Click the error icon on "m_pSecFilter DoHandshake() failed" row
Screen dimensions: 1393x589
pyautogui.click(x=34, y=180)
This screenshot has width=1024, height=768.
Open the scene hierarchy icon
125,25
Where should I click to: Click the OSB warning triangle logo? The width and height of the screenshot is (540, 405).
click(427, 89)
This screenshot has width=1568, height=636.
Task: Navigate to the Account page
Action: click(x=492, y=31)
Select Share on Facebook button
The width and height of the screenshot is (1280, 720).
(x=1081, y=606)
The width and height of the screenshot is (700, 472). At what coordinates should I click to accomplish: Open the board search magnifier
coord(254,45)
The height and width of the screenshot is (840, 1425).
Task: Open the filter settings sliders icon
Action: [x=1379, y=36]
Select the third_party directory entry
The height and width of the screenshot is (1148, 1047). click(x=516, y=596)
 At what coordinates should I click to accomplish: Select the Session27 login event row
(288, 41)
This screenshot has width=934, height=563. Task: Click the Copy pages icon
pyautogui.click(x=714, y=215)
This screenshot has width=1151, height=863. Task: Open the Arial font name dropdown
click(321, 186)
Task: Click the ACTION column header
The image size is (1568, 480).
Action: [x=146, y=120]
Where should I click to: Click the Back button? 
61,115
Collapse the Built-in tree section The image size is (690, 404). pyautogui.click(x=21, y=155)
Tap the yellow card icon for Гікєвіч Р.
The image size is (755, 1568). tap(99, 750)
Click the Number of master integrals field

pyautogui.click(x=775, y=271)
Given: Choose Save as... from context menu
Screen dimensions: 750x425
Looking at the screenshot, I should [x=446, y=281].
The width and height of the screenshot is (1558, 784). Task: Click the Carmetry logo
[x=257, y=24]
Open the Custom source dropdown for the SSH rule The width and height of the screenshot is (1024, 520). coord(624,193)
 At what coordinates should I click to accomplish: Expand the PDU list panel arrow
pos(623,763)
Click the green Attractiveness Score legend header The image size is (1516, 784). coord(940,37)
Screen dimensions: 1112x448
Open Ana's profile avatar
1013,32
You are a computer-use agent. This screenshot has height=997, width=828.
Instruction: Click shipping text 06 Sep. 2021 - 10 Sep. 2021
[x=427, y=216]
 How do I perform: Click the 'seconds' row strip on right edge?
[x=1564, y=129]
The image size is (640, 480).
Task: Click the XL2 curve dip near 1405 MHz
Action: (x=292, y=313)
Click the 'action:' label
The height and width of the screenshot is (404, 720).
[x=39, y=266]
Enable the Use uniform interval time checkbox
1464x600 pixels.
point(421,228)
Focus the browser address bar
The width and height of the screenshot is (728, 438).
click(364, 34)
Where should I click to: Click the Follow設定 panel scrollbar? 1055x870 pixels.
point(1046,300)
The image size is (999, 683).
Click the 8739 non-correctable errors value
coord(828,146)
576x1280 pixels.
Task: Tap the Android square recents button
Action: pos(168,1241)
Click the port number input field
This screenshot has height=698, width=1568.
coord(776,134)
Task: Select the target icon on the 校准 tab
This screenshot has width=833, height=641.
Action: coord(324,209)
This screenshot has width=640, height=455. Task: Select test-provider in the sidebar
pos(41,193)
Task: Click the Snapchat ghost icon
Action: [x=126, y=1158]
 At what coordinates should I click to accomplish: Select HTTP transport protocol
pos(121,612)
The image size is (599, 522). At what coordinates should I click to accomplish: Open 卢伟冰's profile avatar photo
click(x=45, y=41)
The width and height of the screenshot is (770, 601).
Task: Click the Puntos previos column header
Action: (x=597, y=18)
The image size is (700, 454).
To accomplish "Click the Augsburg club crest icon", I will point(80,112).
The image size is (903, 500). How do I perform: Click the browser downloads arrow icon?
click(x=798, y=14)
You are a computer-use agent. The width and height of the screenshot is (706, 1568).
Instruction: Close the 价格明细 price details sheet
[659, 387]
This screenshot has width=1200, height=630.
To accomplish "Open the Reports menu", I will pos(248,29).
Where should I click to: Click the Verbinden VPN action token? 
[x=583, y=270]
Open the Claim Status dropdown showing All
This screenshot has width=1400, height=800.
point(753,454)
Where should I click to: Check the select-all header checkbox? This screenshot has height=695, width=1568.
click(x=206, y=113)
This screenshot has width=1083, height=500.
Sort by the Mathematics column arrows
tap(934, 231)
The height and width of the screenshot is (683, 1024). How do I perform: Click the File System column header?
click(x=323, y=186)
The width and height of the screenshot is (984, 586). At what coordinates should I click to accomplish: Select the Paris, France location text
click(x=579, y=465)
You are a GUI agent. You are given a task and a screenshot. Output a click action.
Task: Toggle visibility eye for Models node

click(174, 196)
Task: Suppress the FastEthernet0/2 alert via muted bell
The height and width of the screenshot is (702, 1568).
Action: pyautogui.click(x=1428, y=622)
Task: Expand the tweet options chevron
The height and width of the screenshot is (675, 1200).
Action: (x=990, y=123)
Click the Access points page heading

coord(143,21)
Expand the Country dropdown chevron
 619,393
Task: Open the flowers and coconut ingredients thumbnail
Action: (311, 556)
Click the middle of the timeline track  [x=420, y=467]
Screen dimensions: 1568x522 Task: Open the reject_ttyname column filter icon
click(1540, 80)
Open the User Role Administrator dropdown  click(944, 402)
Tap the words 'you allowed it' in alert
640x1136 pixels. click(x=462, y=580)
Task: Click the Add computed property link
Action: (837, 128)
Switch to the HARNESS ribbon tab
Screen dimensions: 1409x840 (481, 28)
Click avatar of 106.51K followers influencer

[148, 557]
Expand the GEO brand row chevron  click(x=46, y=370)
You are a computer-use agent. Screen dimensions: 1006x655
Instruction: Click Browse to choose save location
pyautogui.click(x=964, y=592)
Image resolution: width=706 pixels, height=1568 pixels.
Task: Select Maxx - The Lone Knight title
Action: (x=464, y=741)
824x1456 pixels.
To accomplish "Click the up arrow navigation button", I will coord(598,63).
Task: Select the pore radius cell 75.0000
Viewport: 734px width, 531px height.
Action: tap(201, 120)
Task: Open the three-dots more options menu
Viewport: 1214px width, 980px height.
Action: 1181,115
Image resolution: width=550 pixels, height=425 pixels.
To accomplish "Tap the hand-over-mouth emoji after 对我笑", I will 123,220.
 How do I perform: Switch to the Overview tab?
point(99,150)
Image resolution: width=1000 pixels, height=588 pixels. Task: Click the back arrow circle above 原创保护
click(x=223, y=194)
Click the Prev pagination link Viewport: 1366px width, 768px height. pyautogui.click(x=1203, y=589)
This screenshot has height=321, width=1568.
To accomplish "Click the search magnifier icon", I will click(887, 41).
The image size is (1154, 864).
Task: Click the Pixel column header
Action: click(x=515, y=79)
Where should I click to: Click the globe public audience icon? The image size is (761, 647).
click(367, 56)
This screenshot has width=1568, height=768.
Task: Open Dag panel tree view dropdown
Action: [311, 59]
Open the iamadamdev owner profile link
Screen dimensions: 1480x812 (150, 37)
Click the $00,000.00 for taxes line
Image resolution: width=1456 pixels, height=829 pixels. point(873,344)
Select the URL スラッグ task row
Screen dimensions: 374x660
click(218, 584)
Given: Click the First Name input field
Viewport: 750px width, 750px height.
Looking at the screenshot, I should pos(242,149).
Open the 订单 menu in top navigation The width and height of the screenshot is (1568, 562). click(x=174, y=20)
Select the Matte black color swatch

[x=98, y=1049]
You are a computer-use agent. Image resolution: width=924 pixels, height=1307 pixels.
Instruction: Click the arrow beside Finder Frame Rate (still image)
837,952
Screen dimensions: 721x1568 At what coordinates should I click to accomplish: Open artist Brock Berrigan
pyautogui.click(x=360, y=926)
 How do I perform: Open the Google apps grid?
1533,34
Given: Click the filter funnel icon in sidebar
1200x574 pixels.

===============

# PROBLEM STATEMENT:
Return all the data above, unaltered and complete.

# TASK ANSWER:
Click the error icon on "m_pSecFilter DoHandshake() failed" row
Screen dimensions: 1393x589
pyautogui.click(x=34, y=180)
This screenshot has width=1024, height=768.
Open the scene hierarchy icon
125,25
Where should I click to: Click the OSB warning triangle logo? The width and height of the screenshot is (540, 405).
click(427, 89)
This screenshot has width=1568, height=636.
Task: Navigate to the Account page
Action: click(x=492, y=31)
Select Share on Facebook button
The width and height of the screenshot is (1280, 720).
(x=1081, y=606)
The width and height of the screenshot is (700, 472). At what coordinates should I click to accomplish: Open the board search magnifier
coord(254,45)
The height and width of the screenshot is (840, 1425).
Task: Open the filter settings sliders icon
Action: [x=1379, y=36]
Select the third_party directory entry
The height and width of the screenshot is (1148, 1047). click(x=516, y=596)
 At what coordinates should I click to accomplish: Select the Session27 login event row
(288, 41)
This screenshot has width=934, height=563. Task: Click the Copy pages icon
pyautogui.click(x=714, y=215)
This screenshot has width=1151, height=863. Task: Open the Arial font name dropdown
click(321, 186)
Task: Click the ACTION column header
The image size is (1568, 480).
Action: [x=146, y=120]
Where should I click to: Click the Back button? 
61,115
Collapse the Built-in tree section The image size is (690, 404). pyautogui.click(x=21, y=155)
Tap the yellow card icon for Гікєвіч Р.
The image size is (755, 1568). tap(99, 750)
Click the Number of master integrals field

pyautogui.click(x=775, y=271)
Given: Choose Save as... from context menu
Screen dimensions: 750x425
Looking at the screenshot, I should [x=446, y=281].
The width and height of the screenshot is (1558, 784). Task: Click the Carmetry logo
[x=257, y=24]
Open the Custom source dropdown for the SSH rule The width and height of the screenshot is (1024, 520). coord(624,193)
 At what coordinates should I click to accomplish: Expand the PDU list panel arrow
pos(623,763)
Click the green Attractiveness Score legend header The image size is (1516, 784). coord(940,37)
Screen dimensions: 1112x448
Open Ana's profile avatar
1013,32
You are a computer-use agent. This screenshot has height=997, width=828.
Instruction: Click shipping text 06 Sep. 2021 - 10 Sep. 2021
[x=427, y=216]
 How do I perform: Click the 'seconds' row strip on right edge?
[x=1564, y=129]
The image size is (640, 480).
Task: Click the XL2 curve dip near 1405 MHz
Action: (x=292, y=313)
Click the 'action:' label
The height and width of the screenshot is (404, 720).
[x=39, y=266]
Enable the Use uniform interval time checkbox
1464x600 pixels.
point(421,228)
Focus the browser address bar
The width and height of the screenshot is (728, 438).
click(364, 34)
Where should I click to: Click the Follow設定 panel scrollbar? 1055x870 pixels.
point(1046,300)
The image size is (999, 683).
Click the 8739 non-correctable errors value
coord(828,146)
576x1280 pixels.
Task: Tap the Android square recents button
Action: pos(168,1241)
Click the port number input field
This screenshot has height=698, width=1568.
coord(776,134)
Task: Select the target icon on the 校准 tab
This screenshot has width=833, height=641.
Action: coord(324,209)
This screenshot has width=640, height=455. Task: Select test-provider in the sidebar
pos(41,193)
Task: Click the Snapchat ghost icon
Action: [x=126, y=1158]
 At what coordinates should I click to accomplish: Select HTTP transport protocol
pos(121,612)
The image size is (599, 522). At what coordinates should I click to accomplish: Open 卢伟冰's profile avatar photo
click(x=45, y=41)
The width and height of the screenshot is (770, 601).
Task: Click the Puntos previos column header
Action: (x=597, y=18)
The image size is (700, 454).
To accomplish "Click the Augsburg club crest icon", I will point(80,112).
The image size is (903, 500). How do I perform: Click the browser downloads arrow icon?
click(x=798, y=14)
You are a computer-use agent. The width and height of the screenshot is (706, 1568).
Instruction: Close the 价格明细 price details sheet
[659, 387]
This screenshot has width=1200, height=630.
To accomplish "Open the Reports menu", I will pos(248,29).
Where should I click to: Click the Verbinden VPN action token? 
[x=583, y=270]
Open the Claim Status dropdown showing All
This screenshot has width=1400, height=800.
point(753,454)
Where should I click to: Check the select-all header checkbox? This screenshot has height=695, width=1568.
click(x=206, y=113)
This screenshot has width=1083, height=500.
Sort by the Mathematics column arrows
tap(934, 231)
The height and width of the screenshot is (683, 1024). How do I perform: Click the File System column header?
click(x=323, y=186)
The width and height of the screenshot is (984, 586). At what coordinates should I click to accomplish: Select the Paris, France location text
click(x=579, y=465)
You are a GUI agent. You are given a task and a screenshot. Output a click action.
Task: Toggle visibility eye for Models node

click(174, 196)
Task: Suppress the FastEthernet0/2 alert via muted bell
The height and width of the screenshot is (702, 1568).
Action: pyautogui.click(x=1428, y=622)
Task: Expand the tweet options chevron
The height and width of the screenshot is (675, 1200).
Action: (x=990, y=123)
Click the Access points page heading

coord(143,21)
Expand the Country dropdown chevron
 619,393
Task: Open the flowers and coconut ingredients thumbnail
Action: (311, 556)
Click the middle of the timeline track  [x=420, y=467]
Screen dimensions: 1568x522 Task: Open the reject_ttyname column filter icon
click(1540, 80)
Open the User Role Administrator dropdown  click(944, 402)
Tap the words 'you allowed it' in alert
640x1136 pixels. click(x=462, y=580)
Task: Click the Add computed property link
Action: (837, 128)
Switch to the HARNESS ribbon tab
Screen dimensions: 1409x840 (481, 28)
Click avatar of 106.51K followers influencer

[148, 557]
Expand the GEO brand row chevron  click(x=46, y=370)
You are a computer-use agent. Screen dimensions: 1006x655
Instruction: Click Browse to choose save location
pyautogui.click(x=964, y=592)
Image resolution: width=706 pixels, height=1568 pixels.
Task: Select Maxx - The Lone Knight title
Action: (x=464, y=741)
824x1456 pixels.
To accomplish "Click the up arrow navigation button", I will coord(598,63).
Task: Select the pore radius cell 75.0000
Viewport: 734px width, 531px height.
Action: tap(201, 120)
Task: Open the three-dots more options menu
Viewport: 1214px width, 980px height.
Action: 1181,115
Image resolution: width=550 pixels, height=425 pixels.
To accomplish "Tap the hand-over-mouth emoji after 对我笑", I will 123,220.
 How do I perform: Switch to the Overview tab?
point(99,150)
Image resolution: width=1000 pixels, height=588 pixels. Task: Click the back arrow circle above 原创保护
click(x=223, y=194)
Click the Prev pagination link Viewport: 1366px width, 768px height. pyautogui.click(x=1203, y=589)
This screenshot has height=321, width=1568.
To accomplish "Click the search magnifier icon", I will click(887, 41).
The image size is (1154, 864).
Task: Click the Pixel column header
Action: click(x=515, y=79)
Where should I click to: Click the globe public audience icon? The image size is (761, 647).
click(367, 56)
This screenshot has width=1568, height=768.
Task: Open Dag panel tree view dropdown
Action: [311, 59]
Open the iamadamdev owner profile link
Screen dimensions: 1480x812 (150, 37)
Click the $00,000.00 for taxes line
Image resolution: width=1456 pixels, height=829 pixels. point(873,344)
Select the URL スラッグ task row
Screen dimensions: 374x660
click(218, 584)
Given: Click the First Name input field
Viewport: 750px width, 750px height.
Looking at the screenshot, I should pos(242,149).
Open the 订单 menu in top navigation The width and height of the screenshot is (1568, 562). click(x=174, y=20)
Select the Matte black color swatch

[x=98, y=1049]
You are a computer-use agent. Image resolution: width=924 pixels, height=1307 pixels.
Instruction: Click the arrow beside Finder Frame Rate (still image)
837,952
Screen dimensions: 721x1568 At what coordinates should I click to accomplish: Open artist Brock Berrigan
pyautogui.click(x=360, y=926)
 How do I perform: Open the Google apps grid?
1533,34
Given: Click the filter funnel icon in sidebar
1200x574 pixels.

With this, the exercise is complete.